Pruning callback causes GPU memory leak when used iteratively

Discussed in https://github.com/PyTorchLightning/pytorch-lightning/discussions/8363

^{Originally posted by **MohammedAljahdali** July 10, 2021} Hi, I have a script that does the following logic: ``` model = Model() dm = DataModule() callback_a = ModelPruning() for _ in range(N): callbacks = [CallbackB(), CallbackC(), callback_a] trainer = Trainer(callbacks=callbacks, ...) trainer.fit(model, dm) trainer.test() ``` There is much more going on, but to keep it simple this is the flow that I have, my question is there another preferable way to what I just did? Also, in my code I have some memory leak, that happens after each loop iteration, could this be somehow related to the trainer object, not being deleted properly?

After trying to reproduce the issue with the boring model, it turned out that the cause of the momery leak is not the reinitialization of the trainer, but the pruning callback itself.

Dependices:

  - python=3.8
  - pip
  - cudatoolkit=10.2
  - pytorch=1.8.1
  - torchvision=0.9.1
  - pytorch-lightning>=1.3.2
  - torchmetrics>=0.3.2
  - wandb>=0.10.30

Code to reproduce:

import os
import gc

import torch
from torch.utils.data import DataLoader, Dataset
from torch import nn
import wandb
from pytorch_lightning import LightningModule, Trainer, LightningDataModule
from pytorch_lightning.loggers import WandbLogger
import torchvision
import pytorch_lightning as pl
import numpy as np
from typing import Any, Callable, Dict, List, Optional, Tuple, Union
from pytorch_lightning.utilities.distributed import rank_zero_only
from collections import OrderedDict, defaultdict

class DM(LightningDataModule):

    def __init__(self, n_features, n_samples, batch_size):
        super().__init__()
        self.train_dataset = torchvision.datasets.CIFAR10(root='/tmp', download=True,
                                                          transform=torchvision.transforms.ToTensor())
        self.val_dataset = torchvision.datasets.CIFAR10(root='/tmp', transform=torchvision.transforms.ToTensor())
        self.test_dataset = torchvision.datasets.CIFAR10(root='/tmp', transform=torchvision.transforms.ToTensor())
        self.batch_size = batch_size

    def setup(self, stage=None):
        pass

    def train_dataloader(self):
        return DataLoader(
            dataset=self.train_dataset,
            batch_size=self.batch_size,
            shuffle=True
        )

    def val_dataloader(self):
        return DataLoader(
            dataset=self.val_dataset,
            batch_size=self.batch_size,
            shuffle=False
        )

    def test_dataloader(self):
        return DataLoader(
            dataset=self.test_dataset,
            batch_size=self.batch_size,
            shuffle=False
        )

class BoringModel(LightningModule):

    def __init__(self, in_features):
        super().__init__()
        self.run_id = 0
        self.test_counter = 0
        self.net = torchvision.models.resnet18()
        self.net.fc.is_classifier = True
        self.loss = torch.nn.CrossEntropyLoss()

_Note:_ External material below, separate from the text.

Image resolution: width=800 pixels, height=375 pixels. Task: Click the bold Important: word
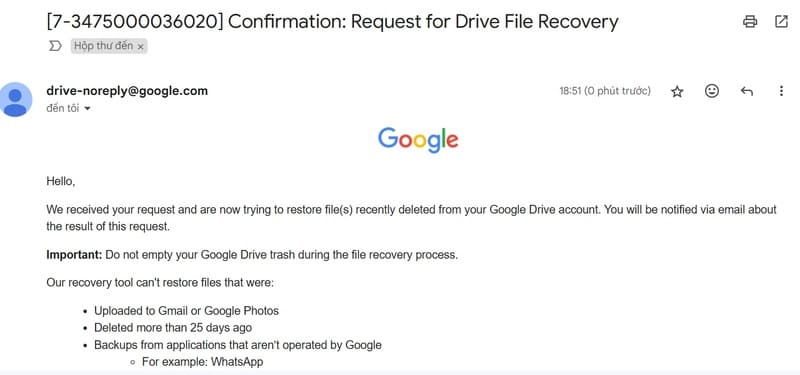74,255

    #         self.layer = torch.nn.Sequential(
    #             torch.nn.Linear(in_features, in_features // 2),
    #             torch.nn.ReLU(),
    #             torch.nn.Linear(in_features // 2, in_features // 4),
    #             torch.nn.ReLU(),
    #             torch.nn.Linear(in_features // 4, in_features // 8),
    #             torch.nn.ReLU(),
    #             torch.nn.Linear(in_features // 8, 2),
    #         )

    def forward(self, x):
        return self.net(x)

    def training_step(self, batch, batch_idx):
        loss = self.loss(self(batch[0]), batch[1])
        self.log(f"train_loss {self.run_id}", loss)
        return {"loss": loss}

    def validation_step(self, batch, batch_idx):
        loss = self.loss(self(batch[0]), batch[1])
        self.log(f"valid_loss {self.run_id}", loss)

    def test_step(self, batch, batch_idx):
        loss = self.loss(self(batch[0]), batch[1])
        self.log(f"test_loss {self.run_id}", loss)

    def configure_optimizers(self):
        return torch.optim.SGD(self.net.parameters(), lr=1)

def run():
    in_features = 224
    N = 20
    dm = DM(n_samples=40, n_features=in_features, batch_size=256)
    model = BoringModel(in_features=in_features)
    loggers = [WandbLogger(project='test_runs', save_dir='/tmp')]
    pruning_callback = pl.callbacks.ModelPruning(
        apply_pruning=True, use_lottery_ticket_hypothesis=True,
        pruning_fn='l1_unstructured', use_global_unstructured=True, verbose=1, make_pruning_permanent=False,
        amount=0.5
    )

    for i in range(N):
        callbacks = [
            pl.callbacks.ModelCheckpoint(monitor=f"valid_loss {model.run_id}", save_top_k=1, save_last=True),
            pl.callbacks.EarlyStopping(monitor=f"valid_loss {model.run_id}", )
        ]
        callbacks.append(pruning_callback)
        trainer = Trainer(
            default_root_dir='/tmp',
            limit_train_batches=4,
            limit_val_batches=4,
            limit_test_batches=4,
            num_sanity_val_steps=0,
            max_epochs=5,
            logger=loggers,
            gpus=1,
            callbacks=callbacks
        )

        trainer.fit(model, datamodule=dm)
        trainer.test(model, ckpt_path='best')
        trainer.test(model)
        model.run_id += 1
        counter = 0
        for obj in gc.get_objects():
            try:
                if torch.is_tensor(obj) or (hasattr(obj, 'data') and torch.is_tensor(obj.data)):
                    counter += 1
            except:
                pass
        print(f"Number of tensors after level {i - 1} is {counter}")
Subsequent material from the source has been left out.